The US Border Patrol released a formal statement this Friday morning reporting that a helicopter under the apparent jurisdiction of law officials from Mexico crossed the established border by roughly 100 yards early Thursday morning. A total of two shots were said to be fired on Arizona ground, though authorities are still said to be in contention over whether the situation actually occurred, or at least to what degree.
The Mexican helicopter was said to have passed over to US soil as part of a last-ditch effort to rescue a purported 39 migrants from a slew of native kidnappers. Some information surrounding the situation has not been disclosed to the public, but it is known that the close call took place several miles southwest of San Miguel.
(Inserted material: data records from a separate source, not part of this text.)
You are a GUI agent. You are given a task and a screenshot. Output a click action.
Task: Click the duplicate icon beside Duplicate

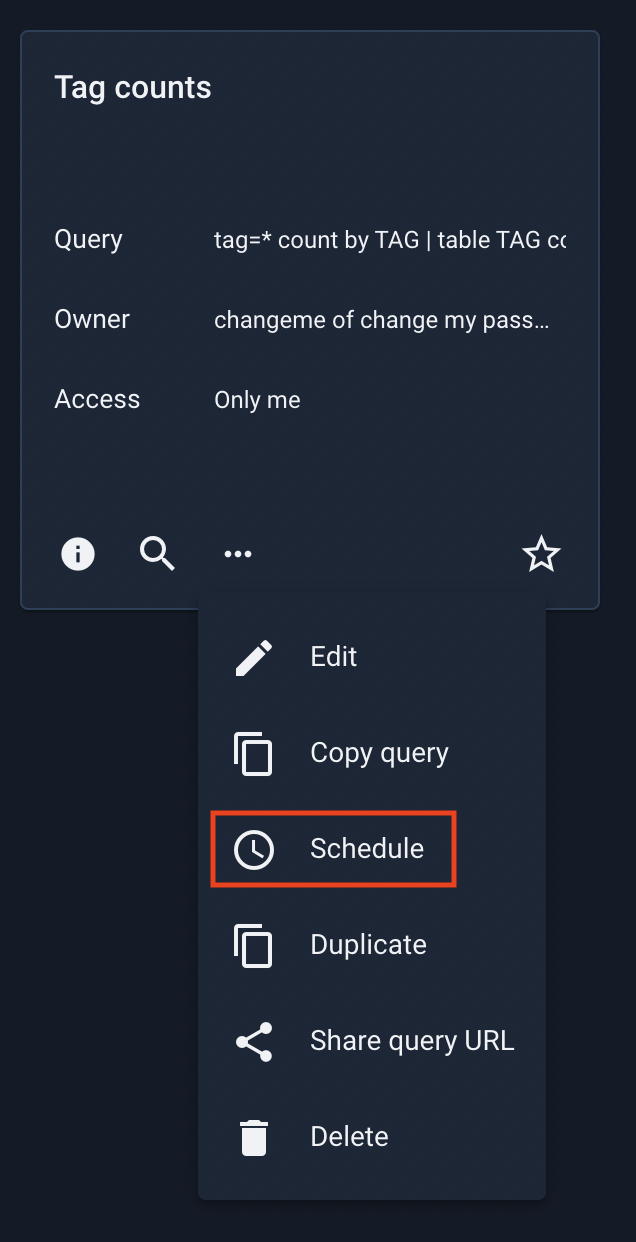point(254,945)
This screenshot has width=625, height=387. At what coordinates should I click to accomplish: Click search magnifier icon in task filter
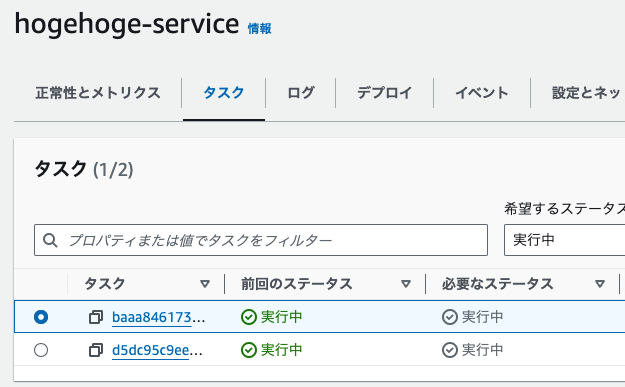(x=50, y=240)

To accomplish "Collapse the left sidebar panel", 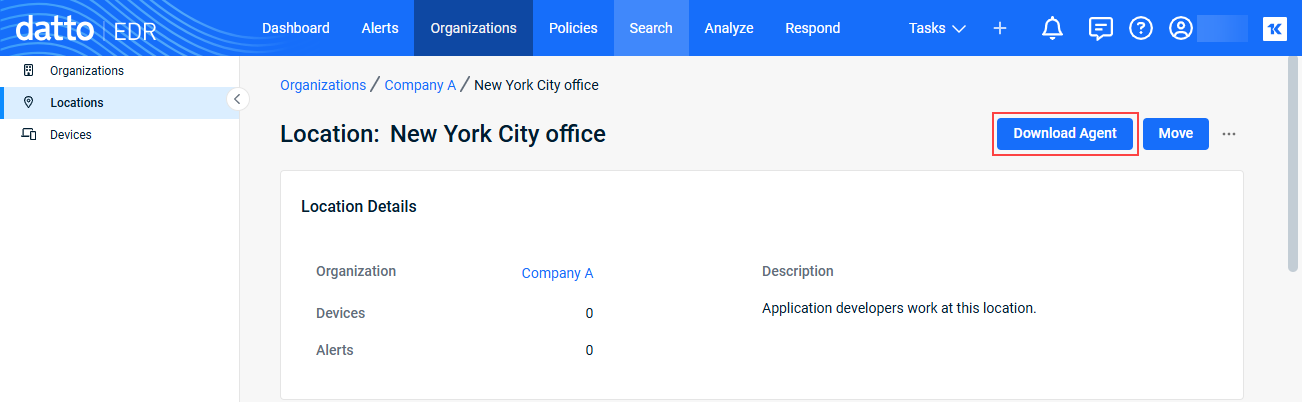I will 237,99.
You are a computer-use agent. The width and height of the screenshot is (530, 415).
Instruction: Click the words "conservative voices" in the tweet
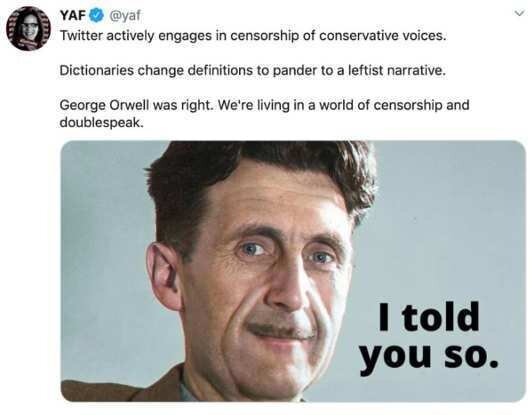(x=383, y=35)
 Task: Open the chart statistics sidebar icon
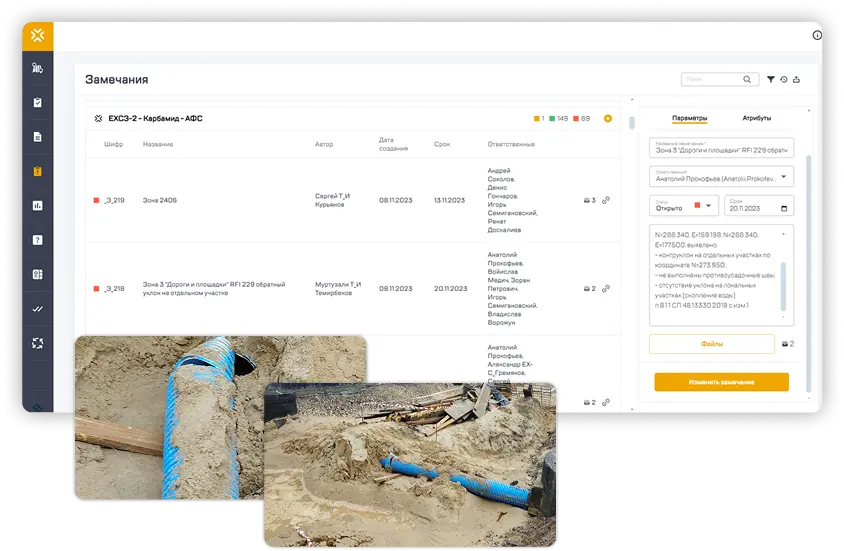pos(38,206)
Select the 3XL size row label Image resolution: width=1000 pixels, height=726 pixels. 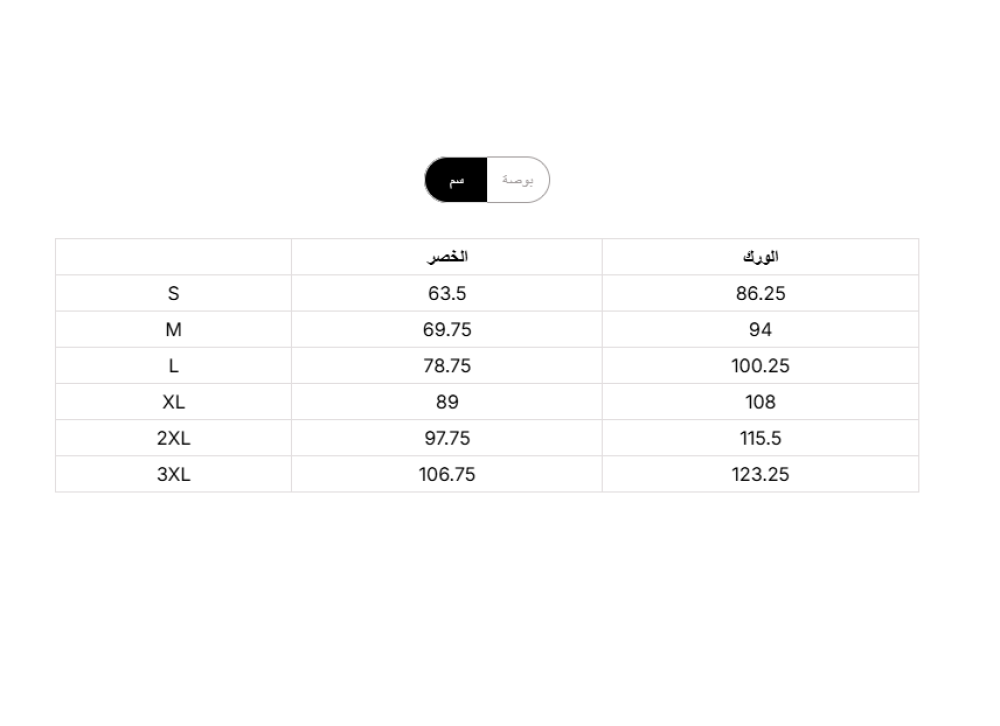click(174, 474)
The agency did not clarify with more details in their update, as the incident is still being investigated by the Border Patrol unit.
"Two shots were fired from the helicopter but no injuries or damage to U.S. property were reported," the statement affirmed. "The incident is currently under investigation."
Despite American officials claiming that the Mexican helicopter did in fact cross the border into Arizona territory, law enforcement authorities in Mexico are denying these allegations. NBC News reveals that they remain convinced that one of their own helicopters ever actually passed into US grounds, and say that there is no evidence two shots were filed north of the separating border.
One spokesperson for the Mexican Attorney General’s Office also issued a statement this Friday saying that there had indeed been a rescue mission in operation early on Thursday involving kidnappers and captured migrants. However, although he verified that the incident took place close to the US border, he denied that the helicopter ever invaded American territory or opened fire there.
"They never crossed the border, not helicopters and not bullets," the official concluded.
According to the breaking report, a total of 39 migrants — a majority of the travelers being Mexican with a few also hailing from Central America — were being held captive extremely close to the US border. Therefore, US officials had been made aware of the rescue mission to stop the kidnappers, but it seems that the heightened proximity of the incident — the holding site was said to be only 150 meters from Arizona soil — likely led to the confusion with the Mexican helicopter possibly crossing the border.
The investigation is still being examined as of Saturday afternoon. Representatives and spokespersons for the Arizona Office of the Governor and the union for Border Patrol authorities have not provided further comment at this time.